22/01/2013, às 10:02 | Tempo estimado de leitura: 7 min

Marcelo Zero*

O imbróglio jurídico-político causado pela doença do presidente Hugo Chávez provocou um verdadeiro febeapá constitucionalista em parte da nossa mídia.

Com efeito, alguns articulistas e “formadores de opinião”, que já haviam se especializado na interpretação da nossa constituição, distribuindo conselhos e advertências aos juízes do STF, no episódio da Ação Penal 470, tornaram-se, subitamente, profundos conhecedores da ordem constitucional venezuelana. Julgam conhecer tão bem a Carta Magna do país vizinho que, do alto de sua intempestiva sapiência, obtida provavelmente num curso relâmpago do Google, se dão ao desplante de criticar pesadamente a decisão da “Corte chavista”, a qual manteve o mandato popular do atual presidente. Não bastasse, os críticos do Tribunal Supremo de Justiça (TSJ) da Venezuela condenam o governo brasileiro por ter dado apoio ao imaginário “golpe” ocorrido nas terras de Simón Bolívar.

Pois bem, a decisão do TSJ venezuelano foi suscitada por iniciativa da oposição, que demandou daquele tribunal uma interpretação do alcance e da letra do artigo 231 da Constituição de 1999. Especificamente, a oposição inquiriu à Corte da Venezuela se o juramento previsto constitui uma formalidade sine qua non para que o Presidente reeleito continue a exercer suas funções e se tal formalidade pode se dar em data posterior.

Ao contrário do que muitos supunham, a Corte venezuelana, em sua sentença, considerou que o juramento não é mera formalidade prescindível. Com efeito, ela faz parte da tradição política venezuelana. Entretanto, tal tradição se modificou, após a Constituição de 1999.

Na antiga Constituição de 1961, a transição política era regulada pelo artigo 186, o qual previa explicitamente que, ante a impossibilidade do eleito assumir o cargo no prazo estipulado, era declarada sua falta absoluta, o presidente em exercício renunciava, e o poder era entregue ao Presidente do Congresso, que convocava novas eleições. Isso tinha uma razão de ser. A Carta Magna de 1961 proibia, em seu artigo 185, a reeleição. Elaborada no quadro político do Pacto de Punto Fijo, que previa um programa mínimo comum e a restrita alternância no poder entre os dois maiores partidos conservadores da Venezuela, o Partido Socialcristiano (COPEI) e a Acción Democrática (AD), essa constituição pressupunha que todo novo período constitucional contaria com novo mandatário.

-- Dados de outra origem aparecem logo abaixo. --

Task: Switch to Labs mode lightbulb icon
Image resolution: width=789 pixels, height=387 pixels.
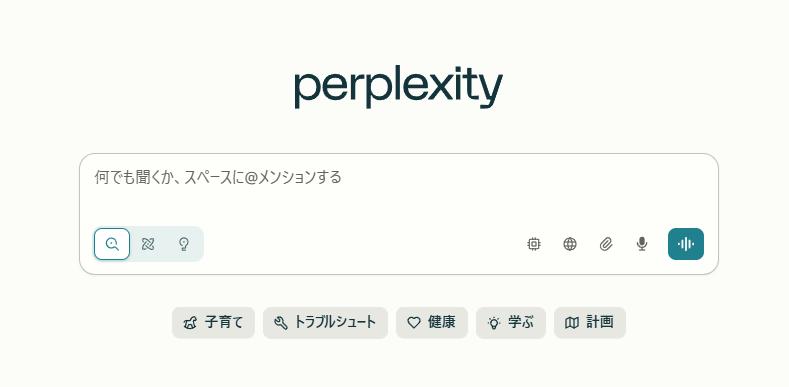Action: 184,244
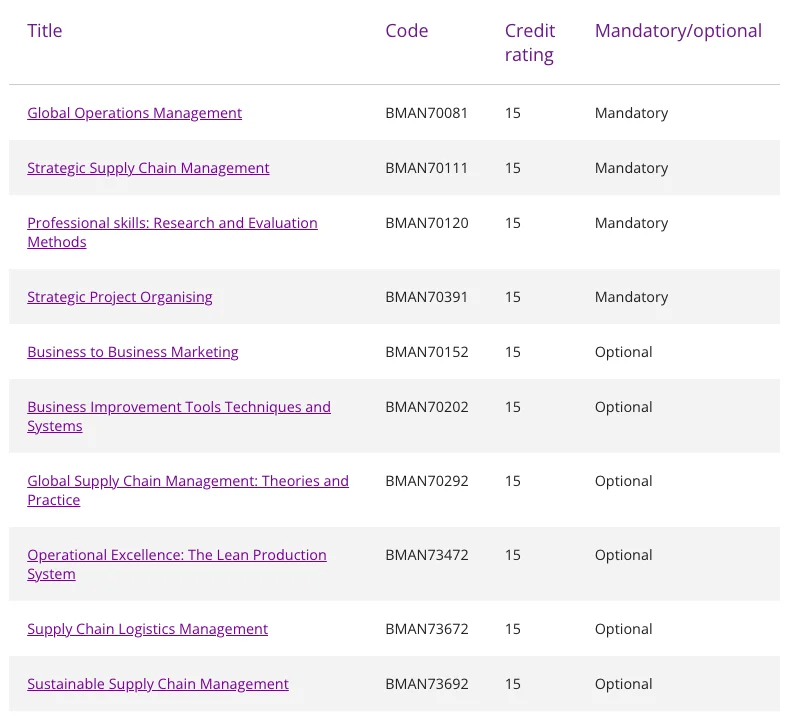The image size is (789, 726).
Task: Click the Title column header
Action: point(45,31)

A Constituição de 1999, ao prever a reeleição, rompeu parcialmente com essa tradição. Por isso, a Corte venezuelana concluiu que, no caso de uma autoridade reeleita e relegitimada pela vontade popular, seria um “contrassenso maiúsculo” considerar que existe uma prorrogação indevida de um mandato, em prejuízo do sucessor, pois a pessoa com o mandato que se extingue é a mesma que conquistou, nas urnas, o novo mandato. Observe-se que essa interpretação da Constituição da Venezuela não é casuística. Na realidade, o TSJ venezuelano já havia se manifestado, de forma semelhante, nas seguintes sentenças: 471/2001, 759/2001 e 1680/2007. Diga-se de passagem, o artigo 231 prevê explicitamente a possibilidade do novo presidente tomar posse em data posterior, ante o TSJ, por qualquer motivo sobrevindo que impeça o juramento, perante a Assembleia, no prazo estipulado.

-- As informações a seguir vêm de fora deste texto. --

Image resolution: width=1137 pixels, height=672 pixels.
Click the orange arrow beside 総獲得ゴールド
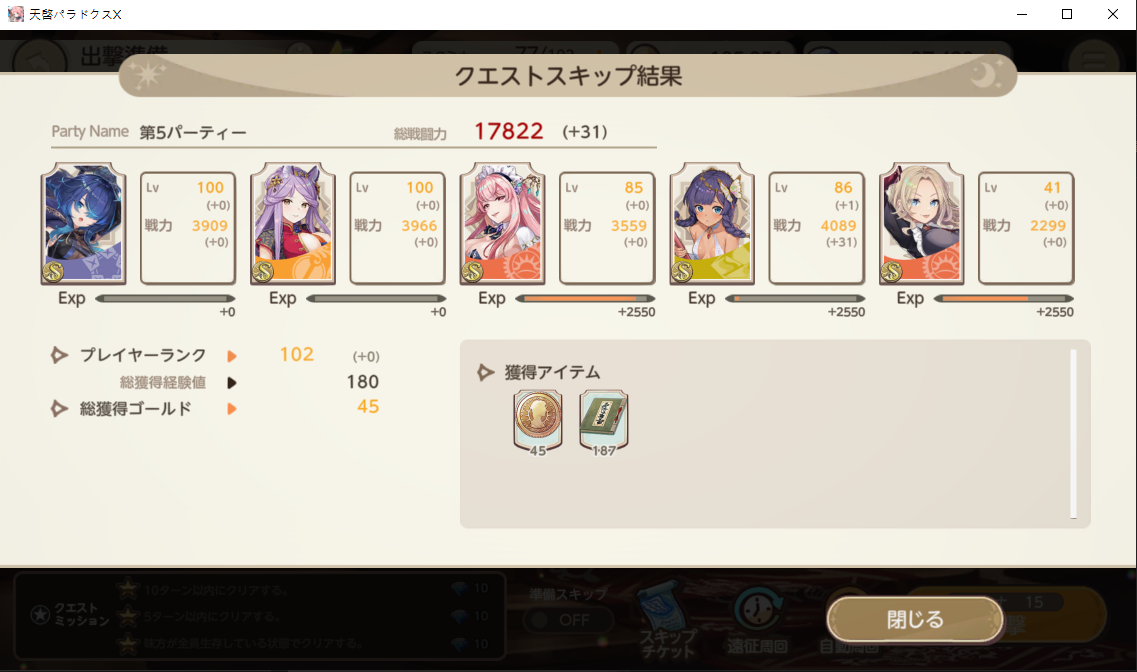[x=232, y=409]
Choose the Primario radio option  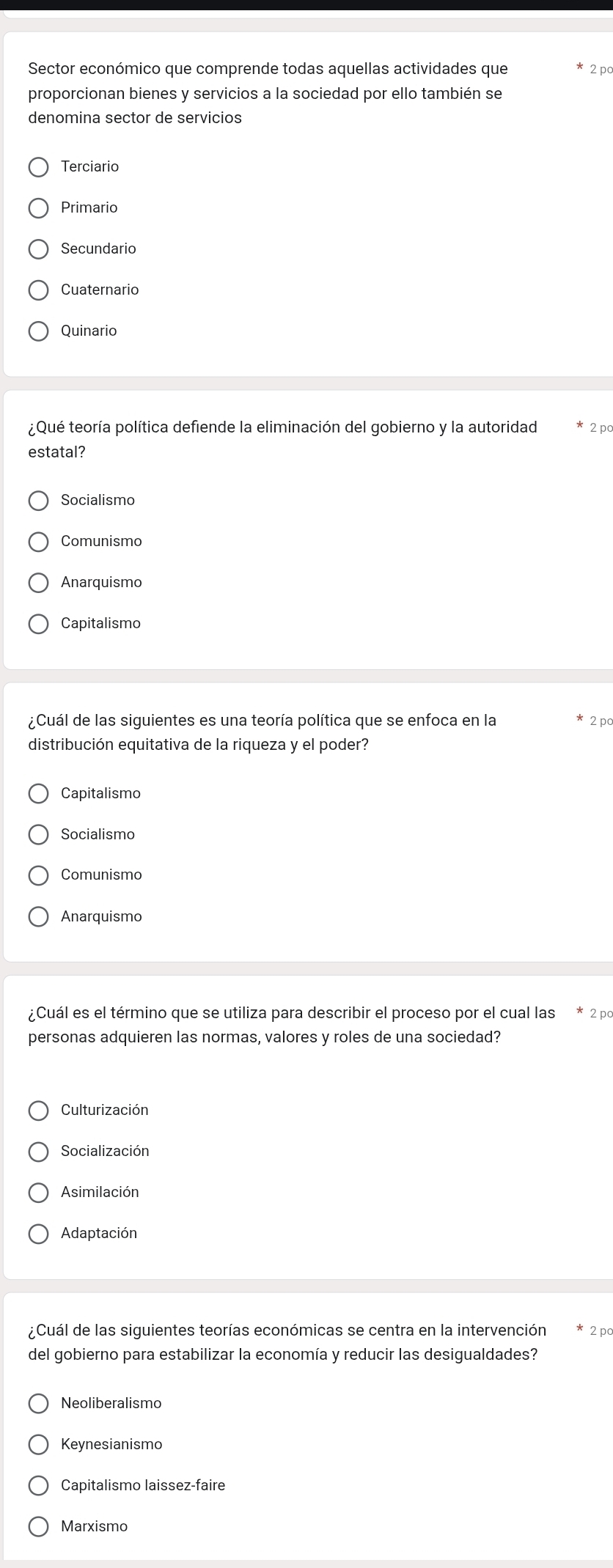[x=39, y=208]
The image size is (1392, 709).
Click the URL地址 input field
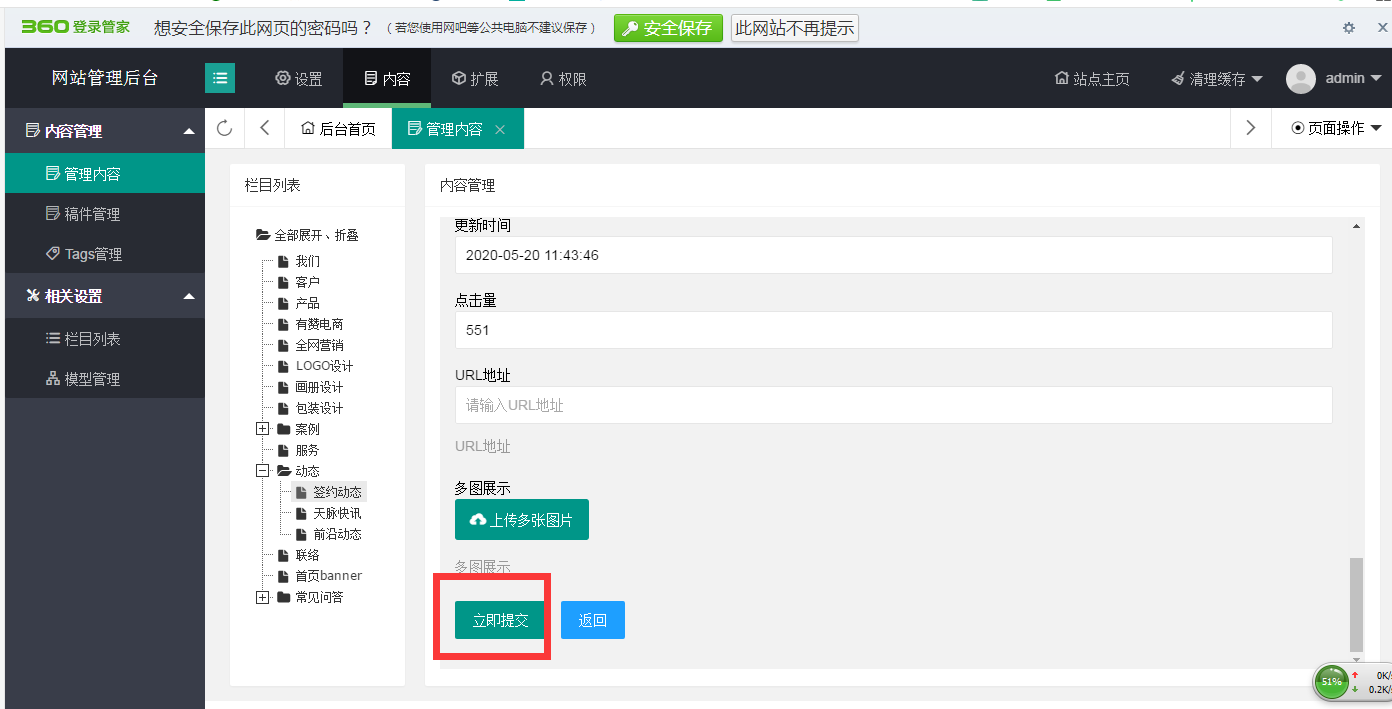tap(893, 405)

O argumento central da Corte, porém, não foi esse. O TSJ considerou que qualquer pretensão de anular uma eleição ou não proclamar um candidato legitimamente reeleito, sem uma determinação constitucional expressa, seria subordinar a vontade popular a uma “técnica operativa” e provocar um trauma político e institucional. Em suma: na sua interpretação axiológica da Carta de 1999, o TSJ reafirmou a primazia do voto popular, fundamento último de qualquer democracia digna desse nome.

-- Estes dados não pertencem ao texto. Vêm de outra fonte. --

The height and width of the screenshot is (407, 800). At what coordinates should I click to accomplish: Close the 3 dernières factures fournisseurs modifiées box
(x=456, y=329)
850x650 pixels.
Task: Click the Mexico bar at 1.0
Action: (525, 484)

O mesmo fez o governo brasileiro. Tanto no episódio de ex-presidente Lugo, quanto agora, na Venezuela, o Brasil defendeu a vontade popular expressa no voto. Portanto, defendeu, nas duas ocasiões, o princípio basilar da democracia. Nos dois casos, foi acompanhado por todas as outras nações da América do Sul.

Mas a decisão da Corte venezuelana, além de ser a mais acertada, do ponto de vista jurídico, é também a mais sensata, do ponto de vista político. Chávez foi reeleito em pleito limpo e seu partido, o PSUV, ganhou em 20 dos 23 estados, nas eleições regionais. Foi uma verdadeira surra. Nesse quadro, querer tirar Chávez do poder, enquanto, sob intensa comoção popular, ele ainda tenta se recuperar de uma cirurgia, é pretender imergir a Venezuela numa guerra civil. Até o mais beócio dos conservadores entende isso. Capriles, que não é bobo, vem recomendando aos seus correligionários que reconheçam a sentença do TSJ.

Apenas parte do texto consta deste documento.